Рассказы о животных — страница 4 из 66

Долгие годы безропотно, в великом безмолвии своей воловьей души, тянул он соху и под конец постарел, обессилел. Отец мой, сам его вырастивший из маленького теленочка, знал всю жизнь этого существа, полную труда и покорности судьбе. Он любил старого труженика, своего товарища, которого ни в чем не мог упрекнуть, всем сердцем жалел его, и когда тот стал ненужен, не хотел ни продавать его, ни мучить работой, а оставил старика жить привольно, на покое.

Бедный Белчо! Какой у него был мученический вид и какая кроткая душа! Он был самым крупным животным на селе. Белый, будто снежный сугроб, с большими темно-жемчужными рогами, возносящимися надо лбом наподобие лиры…

Обычно Белчо лежал во дворе, под навесом, окруженный заботами ребятишек. Мы его вычесывали, гладили, носили ему еду, украшали рога букетами цветов. Он выглядел в них немного смешным, похожим на старого поезжанина из свадебной процессии, но на наши затеи не обижался. Этот старый добряк глядел на нас дружелюбно своими большими черными глазами, такими спокойными, милыми, умными и печальными, будто хотел что-то сказать. Заглядывая в них, мы дружески спрашивали:

— Что, Белчо? Тебе надо чего-нибудь, а?

Белчо качал головой и, глубоко вздохнув, начинал медленно пережевывать своим беззубым ртом жвачку.

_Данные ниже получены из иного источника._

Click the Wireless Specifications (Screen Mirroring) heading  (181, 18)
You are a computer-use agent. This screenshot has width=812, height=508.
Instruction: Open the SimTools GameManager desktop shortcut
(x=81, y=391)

Кормили мы его вволю. Он вечно ел, вечно жевал и все таки был страшно худ. Бока у него глубоко ввалились, ребра можно было пересчитать, кости, лопатки, позвонки на спине торчали, словно хребет Стара-Планины.

Каждое утро Белчо вставал, отряхивался от соломы, облизывал належанные места на своем теле, выходил из-под навеса и шел к реке на водопой. Ступал он медленно, спокойно, равнодушно, голову держа гордо, словно сознавая, какой огромный труд проделан им в прошлом. Поджарый, хорошо начищенный, с красивыми рогами, на которых висели наши букеты, он всем своим величественным видом внушал встречным такое уважение, что все останавливались поглядеть на него.

Белчо подходил к реке, пил, потом так же спокойно, не глядя по сторонам, возвращался на свое место под навес. К вечеру он, опять совершенно самостоятельно, без постороннего зова или понуждения, повторял свой рейс. Маленькие прогулки эти совершались всегда в определенный час дня, так безошибочно точно, что по ним можно было узнавать время, как по часам.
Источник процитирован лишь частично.